The hard disk drive 144, magnetic disk drive 146, and optical disk drive 150 are 
connected to the bus 136 by an SCSI interface 154 or some other appropriate 
interface. The drives and their associated computer-readable media provide 
nonvolatile storage of computer readable instructions, data structures, program 
modules and other data for computer 130. Although the exemplary environment 
described herein employs a hard disk, a removable magnetic disk 148 and a 
removable optical disk 152, it should be appreciated by those skilled in the art that 
other types of computer readable media v^hich can store data that is accessible by a 
computer, such as magnetic cassettes, flash memory cards, digital video disks, 
random access memories (RAMs) read only memories (ROM), and the like, may 
also be used in the exemplary operating environment. 
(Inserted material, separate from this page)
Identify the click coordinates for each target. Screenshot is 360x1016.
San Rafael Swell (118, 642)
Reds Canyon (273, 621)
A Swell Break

A number of program modules may be stored on the hard disk, magnetic 
disk 148, optical disk 152, ROM 138, or RAM 140, including an operating system 
158, one or more application programs 160, other program modules 162, and 
program data 164. A user may enter commands and information into computer 
130 through input devices such as keyboard 166 and pointing device 168. Other 
input devices (not shown) may include a microphone, joystick, game pad, satellite 
dish, scanner, or the like. These and other input devices are connected to the 
processing unit 132 through an interface 170 that is coupled to the bus 136. A 
monitor 172 or other type of display device is also connected to the bus 136 via an 
interface, such as a video adapter 174. In addition to the monitor, personal 
computers typically include other peripheral output devices (not shown) such as 
speakers and printers.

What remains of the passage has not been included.